**What you should do**.
Transcribe, exactly and in full, every record shown below, while omitting its images.

**The input**.
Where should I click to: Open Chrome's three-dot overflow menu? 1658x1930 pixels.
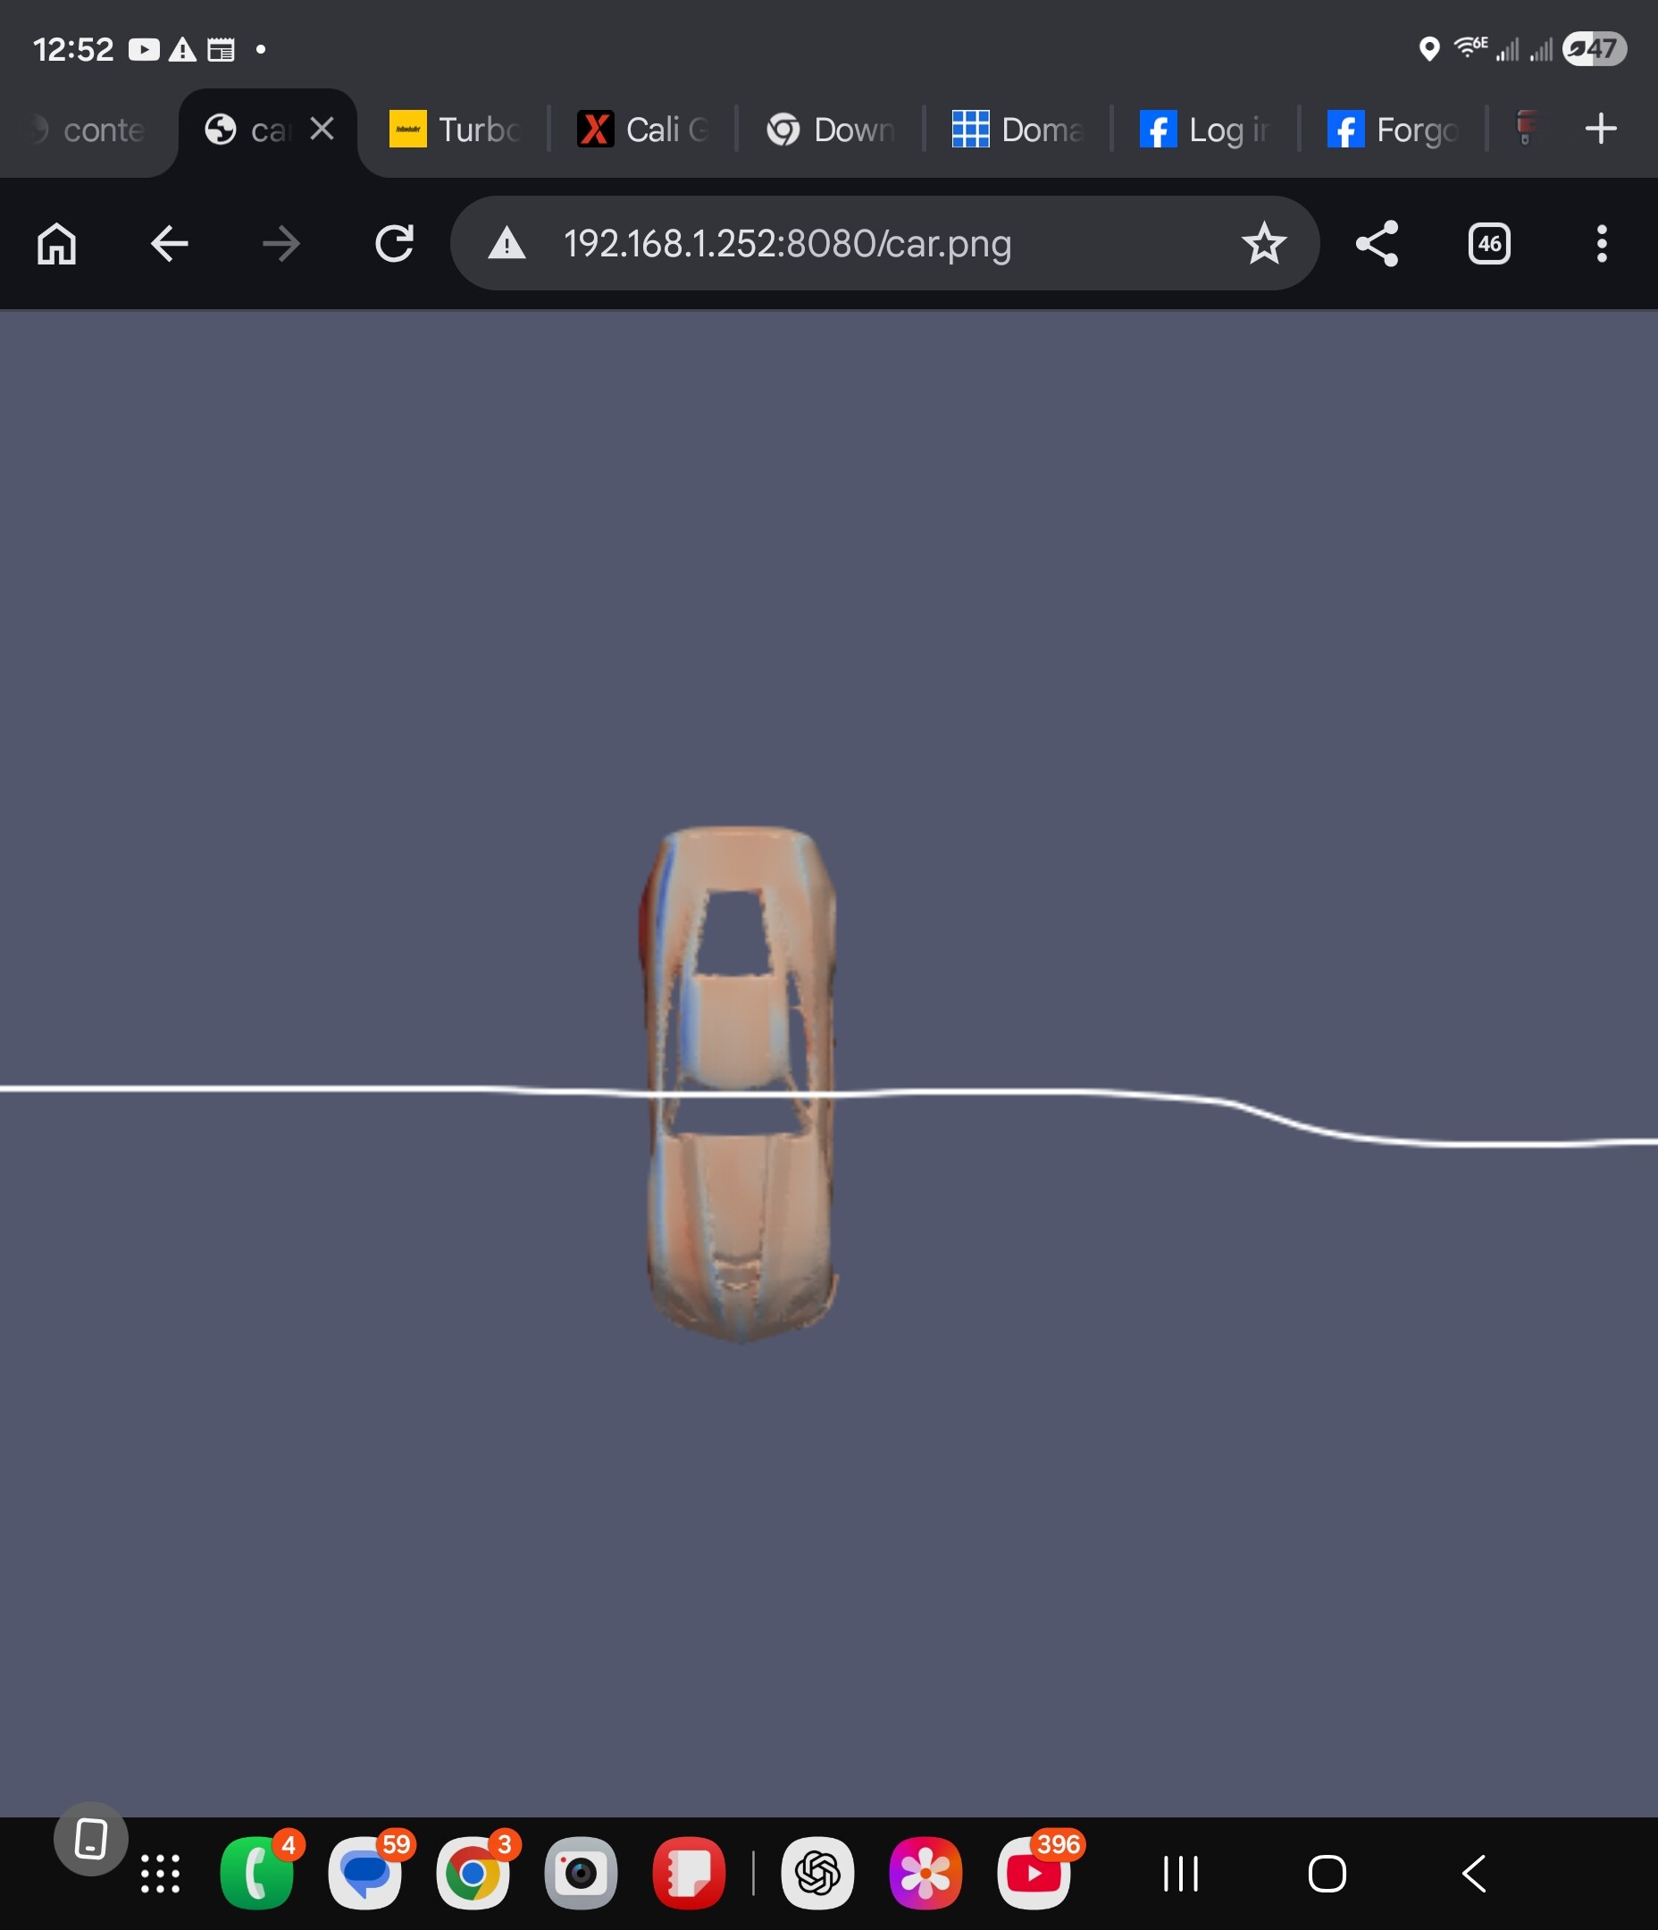coord(1601,244)
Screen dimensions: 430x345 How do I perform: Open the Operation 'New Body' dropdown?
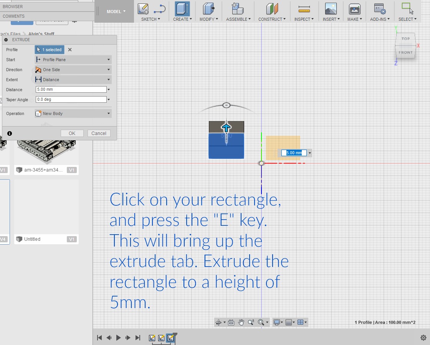click(73, 113)
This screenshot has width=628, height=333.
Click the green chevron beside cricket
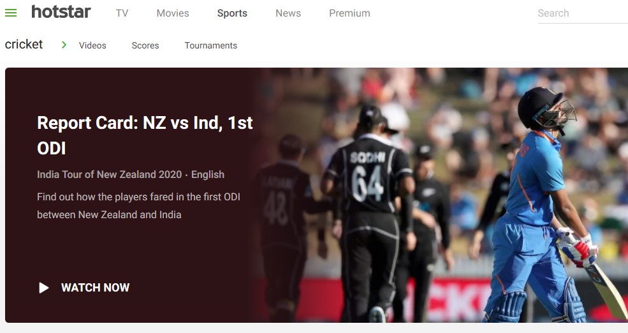pos(64,45)
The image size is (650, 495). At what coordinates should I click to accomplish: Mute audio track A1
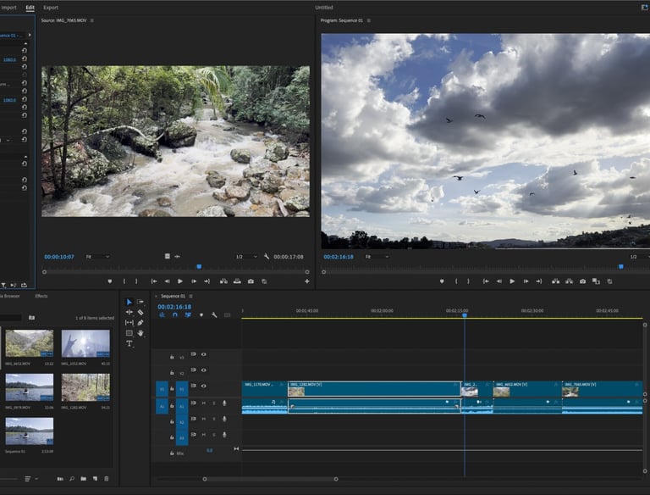coord(203,403)
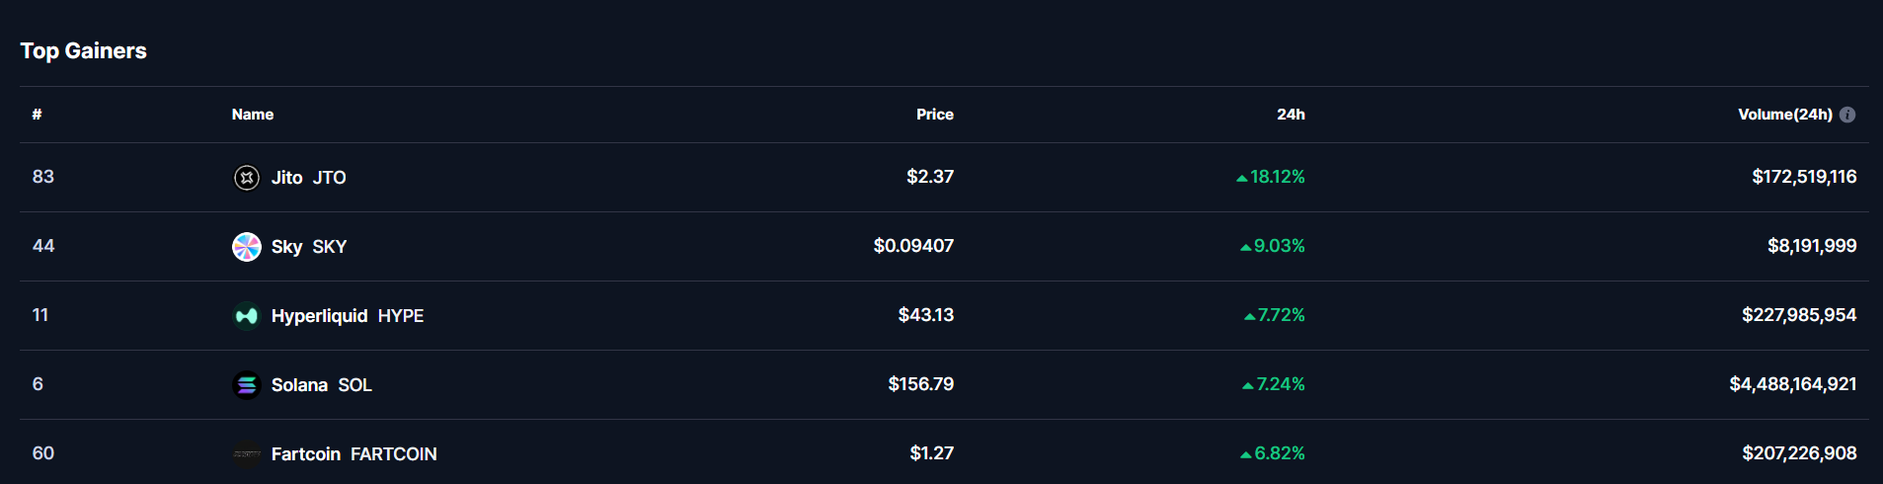
Task: Sort by the Volume(24h) column header
Action: click(x=1784, y=115)
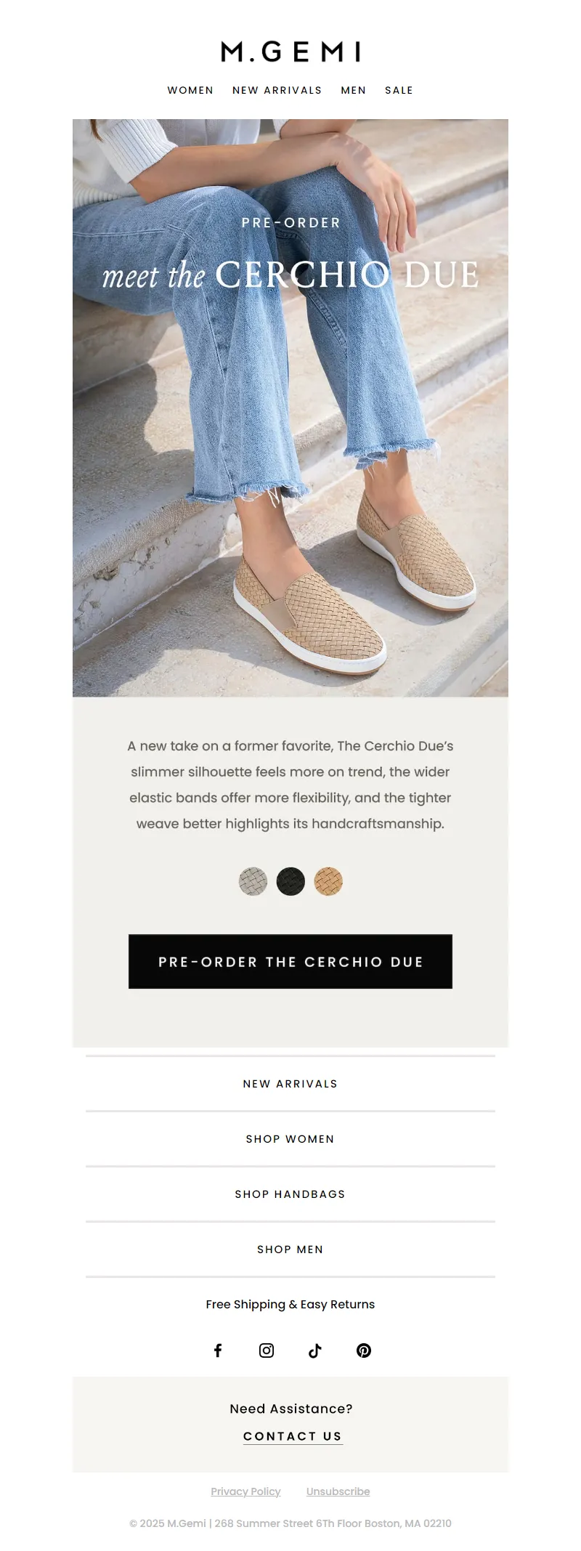Image resolution: width=581 pixels, height=1551 pixels.
Task: Open the Facebook social icon
Action: pos(218,1350)
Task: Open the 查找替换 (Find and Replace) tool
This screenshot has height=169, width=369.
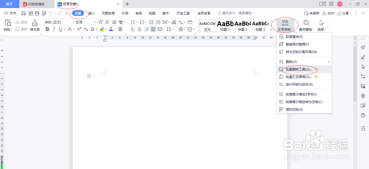Action: [307, 26]
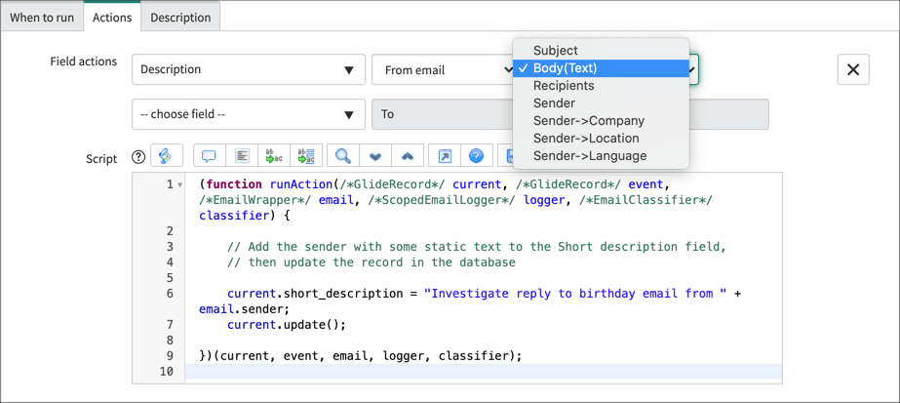Choose Sender->Company option in the list
The width and height of the screenshot is (900, 403).
click(588, 121)
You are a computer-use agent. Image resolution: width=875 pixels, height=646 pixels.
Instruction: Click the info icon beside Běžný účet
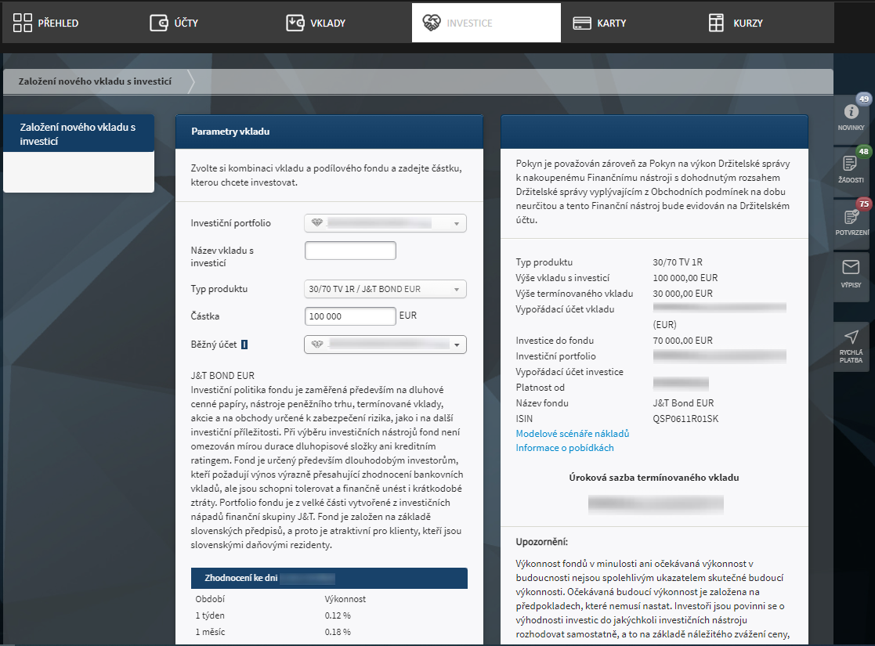(244, 344)
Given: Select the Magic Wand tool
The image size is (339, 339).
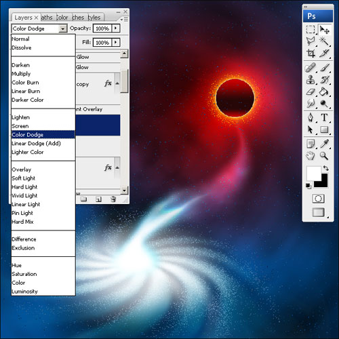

**Reply**.
Where should I click to: Open Chrome's three-dot overflow menu? 1658x1930 pixels.
coord(1601,244)
Screen dimensions: 430x345 How do I perform: Open the Operation 'New Body' dropdown?
click(73, 113)
This screenshot has width=628, height=333.
Click the green chevron beside cricket
pos(64,45)
The image size is (650, 495). At what coordinates should I click to accomplish: Mute audio track A1
coord(203,403)
Task: Sort by the Volume(24h) column header
Action: click(x=1784, y=115)
Image resolution: width=581 pixels, height=1551 pixels.
Task: Open the Facebook social icon
Action: pos(218,1350)
Task: Open the 查找替换 (Find and Replace) tool
This screenshot has height=169, width=369.
Action: [307, 26]
Choose Sender->Company option in the list
The width and height of the screenshot is (900, 403).
click(588, 121)
You are a computer-use agent. Image resolution: width=875 pixels, height=646 pixels.
Instruction: Click the info icon beside Běžný účet
(244, 344)
Given: Select the Magic Wand tool
The image size is (339, 339).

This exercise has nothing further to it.